A worry when using DNA in vaccines, is that this foreign DNA may infiltrate the host DNA.
A Norwegian company that uses DNA in its vaccines is Vaccibody. The technology used in this company’s tailor-made cancer vaccines was developed in Bjarne Bogen’s laboratory between 2002-2007 and is based on the same sort of technology involved in the work on the universal flu vaccine.
“When you’re using DNA in a cancer vaccine you don’t have to be so worried”, says Bogen.
“These are patients who often have poor prognosis. If you can cure them then that is such a massive achievement, that you don’t worry so much about the DNA in the vaccine potentially integrating into the recipient DNA.”
If however the DNA vaccine is intended for, well, the entire world population, then this becomes more of an issue. In any case, most research indicates that this risk is not very high, according to Bogen.
RNA has an advantage over DNA when it comes to this worry. RNA is degraded – so you are guaranteed that it won’t integrate.
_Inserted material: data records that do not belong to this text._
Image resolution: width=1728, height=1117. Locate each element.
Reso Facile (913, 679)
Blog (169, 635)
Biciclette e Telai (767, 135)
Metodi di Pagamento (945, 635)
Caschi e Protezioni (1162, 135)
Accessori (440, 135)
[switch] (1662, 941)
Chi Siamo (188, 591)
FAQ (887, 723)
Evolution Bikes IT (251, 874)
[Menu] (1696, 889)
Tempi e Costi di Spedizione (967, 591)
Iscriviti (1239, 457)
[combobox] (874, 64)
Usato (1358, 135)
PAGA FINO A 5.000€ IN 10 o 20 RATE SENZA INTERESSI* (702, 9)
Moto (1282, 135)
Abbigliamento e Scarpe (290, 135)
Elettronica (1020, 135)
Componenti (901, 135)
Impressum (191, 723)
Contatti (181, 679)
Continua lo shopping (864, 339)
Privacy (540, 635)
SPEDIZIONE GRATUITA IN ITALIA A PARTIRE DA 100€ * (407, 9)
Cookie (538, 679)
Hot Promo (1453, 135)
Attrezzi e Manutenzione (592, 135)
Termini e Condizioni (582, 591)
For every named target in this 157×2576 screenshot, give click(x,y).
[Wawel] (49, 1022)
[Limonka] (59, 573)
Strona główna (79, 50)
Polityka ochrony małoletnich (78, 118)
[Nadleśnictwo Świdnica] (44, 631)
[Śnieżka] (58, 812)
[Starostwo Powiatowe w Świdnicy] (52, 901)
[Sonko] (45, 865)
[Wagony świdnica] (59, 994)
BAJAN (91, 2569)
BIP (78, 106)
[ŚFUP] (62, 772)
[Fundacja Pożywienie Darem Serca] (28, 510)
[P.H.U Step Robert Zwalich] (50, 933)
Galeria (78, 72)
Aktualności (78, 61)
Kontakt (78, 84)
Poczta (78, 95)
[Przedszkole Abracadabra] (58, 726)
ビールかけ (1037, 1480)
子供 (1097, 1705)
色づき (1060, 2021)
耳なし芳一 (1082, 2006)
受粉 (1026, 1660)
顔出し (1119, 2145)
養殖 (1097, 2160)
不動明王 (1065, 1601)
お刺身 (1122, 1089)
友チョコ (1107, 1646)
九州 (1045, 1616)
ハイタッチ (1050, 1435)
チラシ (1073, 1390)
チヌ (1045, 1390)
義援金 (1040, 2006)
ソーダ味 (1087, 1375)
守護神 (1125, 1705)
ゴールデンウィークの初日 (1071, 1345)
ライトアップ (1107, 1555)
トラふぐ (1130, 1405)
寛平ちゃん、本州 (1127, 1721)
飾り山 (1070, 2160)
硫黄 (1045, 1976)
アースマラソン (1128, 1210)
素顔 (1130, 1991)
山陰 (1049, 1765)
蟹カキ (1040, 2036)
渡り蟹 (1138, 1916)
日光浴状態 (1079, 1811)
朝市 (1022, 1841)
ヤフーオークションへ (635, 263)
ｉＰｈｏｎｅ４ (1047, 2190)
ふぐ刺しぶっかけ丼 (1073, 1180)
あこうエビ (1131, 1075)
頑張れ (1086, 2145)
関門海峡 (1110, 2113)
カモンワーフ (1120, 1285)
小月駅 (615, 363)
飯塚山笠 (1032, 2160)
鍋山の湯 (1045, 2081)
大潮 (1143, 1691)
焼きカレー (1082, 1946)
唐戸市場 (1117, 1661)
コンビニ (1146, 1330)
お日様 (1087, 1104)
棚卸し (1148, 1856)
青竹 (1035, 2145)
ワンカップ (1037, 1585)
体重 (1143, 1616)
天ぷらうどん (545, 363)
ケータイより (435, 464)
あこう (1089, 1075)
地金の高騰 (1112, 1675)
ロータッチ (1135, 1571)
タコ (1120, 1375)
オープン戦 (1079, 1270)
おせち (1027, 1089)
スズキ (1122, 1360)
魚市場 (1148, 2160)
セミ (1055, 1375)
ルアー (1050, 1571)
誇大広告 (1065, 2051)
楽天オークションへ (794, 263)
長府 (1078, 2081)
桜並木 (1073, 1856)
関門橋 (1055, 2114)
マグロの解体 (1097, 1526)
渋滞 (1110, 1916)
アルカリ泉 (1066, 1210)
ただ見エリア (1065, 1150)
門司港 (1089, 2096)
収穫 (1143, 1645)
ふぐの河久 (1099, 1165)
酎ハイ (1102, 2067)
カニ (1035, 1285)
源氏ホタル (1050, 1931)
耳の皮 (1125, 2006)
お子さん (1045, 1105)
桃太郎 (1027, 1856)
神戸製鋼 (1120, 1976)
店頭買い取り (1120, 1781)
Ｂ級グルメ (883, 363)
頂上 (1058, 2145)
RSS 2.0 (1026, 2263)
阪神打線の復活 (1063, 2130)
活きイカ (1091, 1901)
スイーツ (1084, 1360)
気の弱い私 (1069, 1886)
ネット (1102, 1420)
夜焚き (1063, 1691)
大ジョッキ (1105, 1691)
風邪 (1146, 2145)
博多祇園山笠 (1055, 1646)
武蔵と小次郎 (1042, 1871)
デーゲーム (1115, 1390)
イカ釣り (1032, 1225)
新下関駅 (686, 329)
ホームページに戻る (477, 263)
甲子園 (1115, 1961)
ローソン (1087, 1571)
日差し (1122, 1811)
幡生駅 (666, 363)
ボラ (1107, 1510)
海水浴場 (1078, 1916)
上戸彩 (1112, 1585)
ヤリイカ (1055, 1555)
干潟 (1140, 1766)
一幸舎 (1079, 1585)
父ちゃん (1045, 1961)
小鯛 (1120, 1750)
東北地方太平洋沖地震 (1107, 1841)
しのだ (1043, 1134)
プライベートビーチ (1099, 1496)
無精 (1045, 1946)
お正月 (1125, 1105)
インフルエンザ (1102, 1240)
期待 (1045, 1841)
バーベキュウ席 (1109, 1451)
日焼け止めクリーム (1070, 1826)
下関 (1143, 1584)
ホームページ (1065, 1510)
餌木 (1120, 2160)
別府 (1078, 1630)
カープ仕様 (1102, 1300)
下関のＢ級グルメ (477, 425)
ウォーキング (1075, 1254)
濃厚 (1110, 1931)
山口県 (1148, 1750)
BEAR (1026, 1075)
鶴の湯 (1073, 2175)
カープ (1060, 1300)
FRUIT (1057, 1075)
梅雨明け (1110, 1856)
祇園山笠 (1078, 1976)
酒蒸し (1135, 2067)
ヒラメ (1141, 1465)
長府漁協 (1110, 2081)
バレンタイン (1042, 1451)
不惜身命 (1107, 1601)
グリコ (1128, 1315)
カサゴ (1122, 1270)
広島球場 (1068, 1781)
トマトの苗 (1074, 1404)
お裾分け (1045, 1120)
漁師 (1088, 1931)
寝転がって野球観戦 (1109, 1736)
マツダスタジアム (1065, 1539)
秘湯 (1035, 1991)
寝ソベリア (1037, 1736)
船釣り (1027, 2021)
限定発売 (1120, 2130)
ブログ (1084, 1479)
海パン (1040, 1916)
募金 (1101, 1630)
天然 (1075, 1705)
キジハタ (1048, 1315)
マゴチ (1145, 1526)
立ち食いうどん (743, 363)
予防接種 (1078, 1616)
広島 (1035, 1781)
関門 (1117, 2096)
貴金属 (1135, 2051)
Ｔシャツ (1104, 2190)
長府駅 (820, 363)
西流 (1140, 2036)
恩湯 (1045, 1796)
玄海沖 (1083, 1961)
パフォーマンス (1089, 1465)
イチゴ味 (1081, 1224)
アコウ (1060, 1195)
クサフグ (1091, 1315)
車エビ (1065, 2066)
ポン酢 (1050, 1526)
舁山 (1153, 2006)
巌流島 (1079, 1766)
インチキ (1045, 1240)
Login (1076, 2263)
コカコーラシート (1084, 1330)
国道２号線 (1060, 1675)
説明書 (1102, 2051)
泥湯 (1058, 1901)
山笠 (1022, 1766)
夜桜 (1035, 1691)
DNA also has its advantages, for instance that it is tougher and thus can handle rougher treatment. And it takes a long time to degrade.
“Today for instance, we can still isolate DNA from Neanderthals. DNA is a lot more durable than RNA. RNA actually has to be reshaped in vaccines to make it more resilient”, explains Bogen.
DNA vaccines are also easier to make in large quantities and are easier to transport as they don’t have to be kept cool, both qualities that perhaps make DNA-vaccines particularly apt in responding to pandemics.
Science takes time
Bogen is not a fan of talking about research before it has been peer reviewed and published.
“What I can say is that the principles for this method which we published in 2018 still hold, after we have done more comprehensive and extended studies. But these results have not yet been published”, he cautions.
“I still want to stress that we don’t really have anything to tell you yet, we’ve barely even started. But we are thinking about it because we’ve had some success with influenza”, he says.
“It is possible to make a universal vaccine against the flu. So now we wonder if we can do the same with the coronaviruses.”
But it will take time.
“I think perhaps five years is a best-case scenario”, says Grødeland.
“But then again you never know. Things can change all of a sudden if what you create ends up being a really good vaccine”.